Collected data:
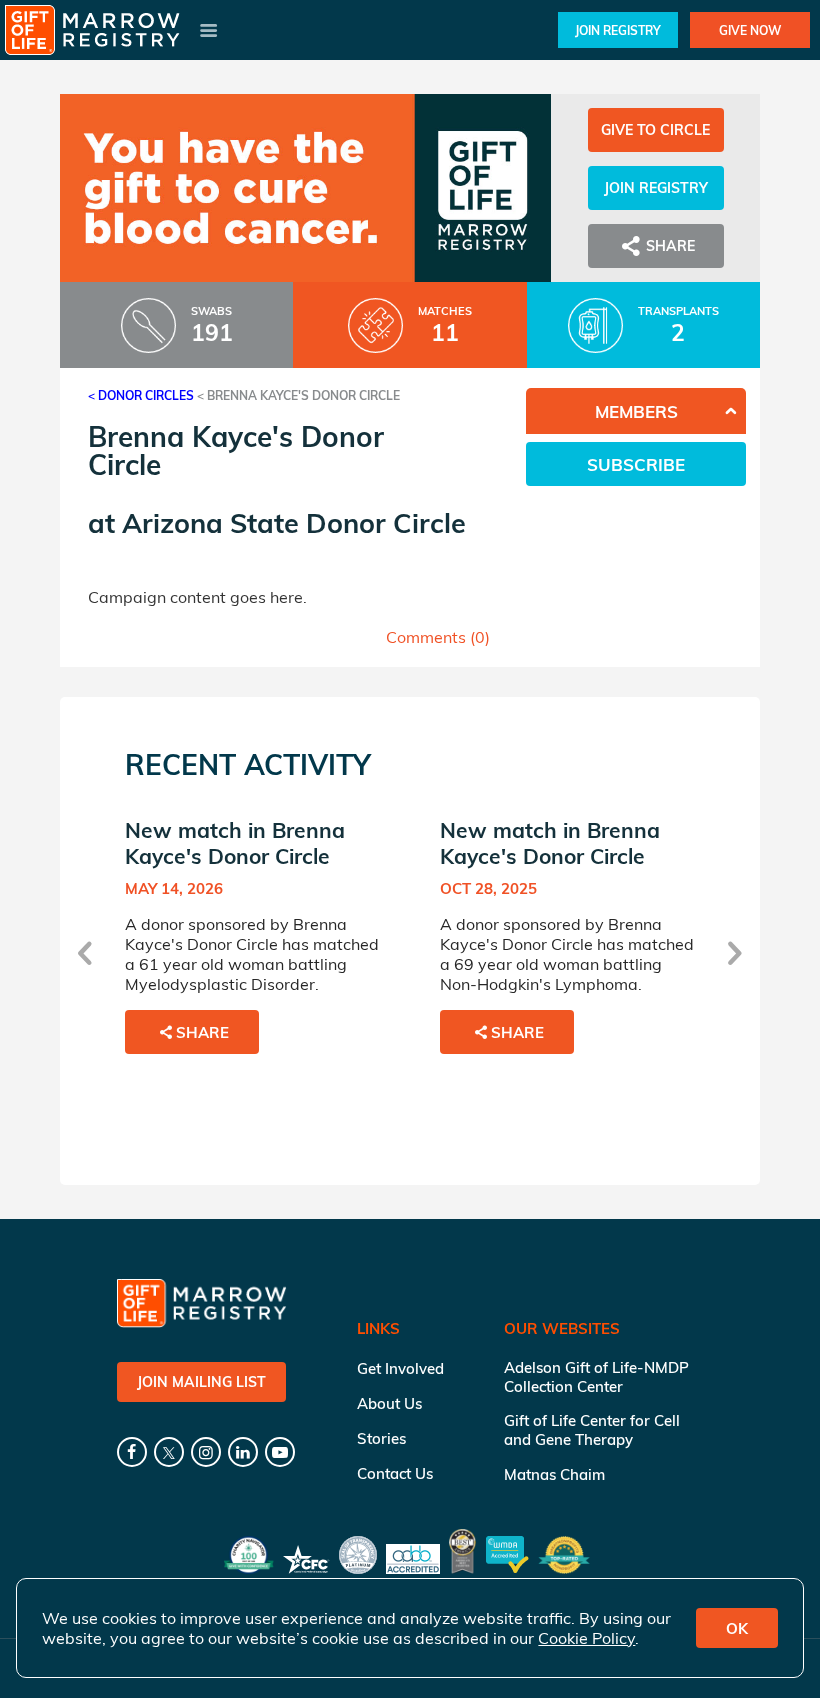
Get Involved (400, 1368)
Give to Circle (655, 130)
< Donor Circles (141, 395)
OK (737, 1628)
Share (202, 1032)
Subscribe (636, 464)
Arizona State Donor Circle (294, 523)
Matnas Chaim (554, 1474)
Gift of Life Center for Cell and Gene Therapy (592, 1430)
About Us (389, 1403)
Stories (381, 1438)
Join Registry (618, 30)
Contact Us (395, 1473)
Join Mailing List (201, 1382)
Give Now (750, 30)
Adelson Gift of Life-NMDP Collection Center (596, 1377)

What you should do: The records are given above. Copy each line in them that holds "Life".

Solution for this problem:
Gift of Life Center for Cell and Gene Therapy (592, 1430)
Adelson Gift of Life-NMDP Collection Center (596, 1377)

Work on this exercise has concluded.